2. The lymphotoxin mutant according to claim 1, wherein

The ratio of the binding ability of the lymphotoxin mutant to TNFRI to the binding ability of wild type LT to human TNFRI is greater than 0.1;

The ratio of the binding ability of the lymphotoxin mutant to human TNFRII to the binding ability of wild type LT to human TNFRII is less than 0.01.

3. The lymphotoxin mutant according to claim 2, wherein the amino acid substitution is 106, 107, 109, 110, 111, 112 or 113 amino acid replaced by another amino acid; or 106-113 Insert 1-3 amino acids.

The lymphotoxin mutant according to claim 3, wherein the mutant has a mutation selected from the group consisting of:

Q107E; Q107D; S106E; S106D; Q107R; Q107N; Q107E/S 106E; Q107E/S 106D;

Q107D/S 106E; or Q107D/S106D.

The lymphotoxin mutant according to claim 1, wherein the ratio of the binding ability of the lymphotoxin mutant to human TNFRI to the binding ability of the lymphotoxin mutant to human TNFRII is more than 100.

A pharmaceutical composition comprising a safe and effective amount of a human lymphotoxin mutant and a pharmaceutically acceptable carrier.
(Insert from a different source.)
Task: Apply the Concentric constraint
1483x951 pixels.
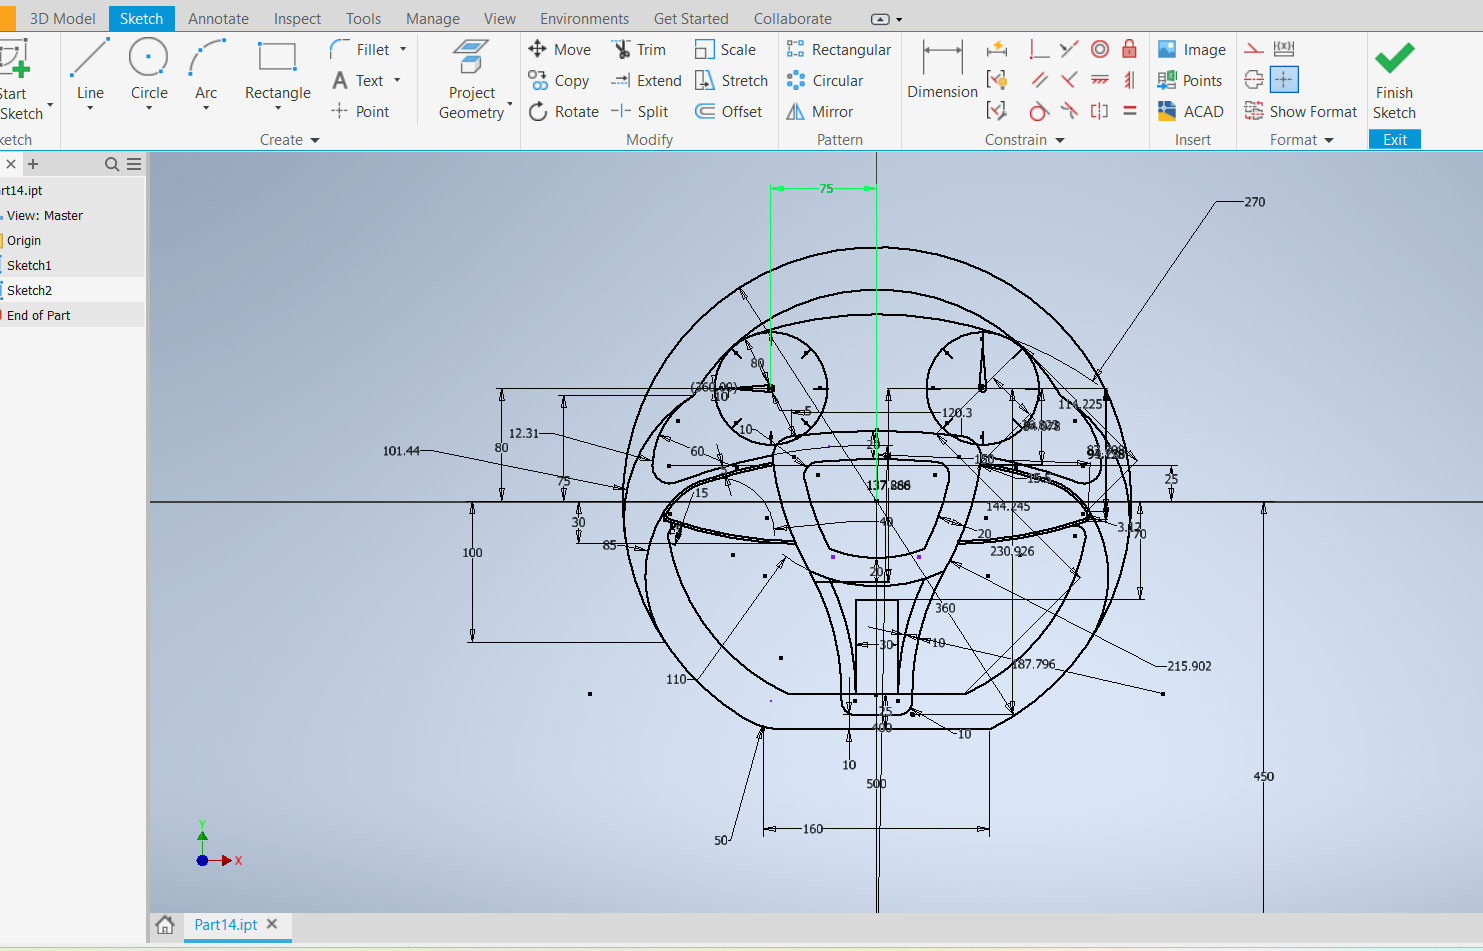Action: click(1099, 49)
7. The pharmaceutical composition according to claim 6, further comprising a chemotherapeutic agent selected from the group consisting of CDDP, 5_FU, ADM, VCR or a combination thereof.

The use of the human lymphotoxin mutant according to claim 1, which is for use in the preparation of a medicament for treating: (a) a tumor; (b) an internal parasitic disease.

9. A method of producing a TNFRI receptor-selective human lymphotoxin mutant, characterized in that at position 108 of the native lymphotoxin sequence is unchanged, at least one of amino acids 106-113 is replaced; or at 106-113 Insert 1-3 amino acids.

An isolated DNA sequence which encodes the lymphotoxin mutant of claim 1.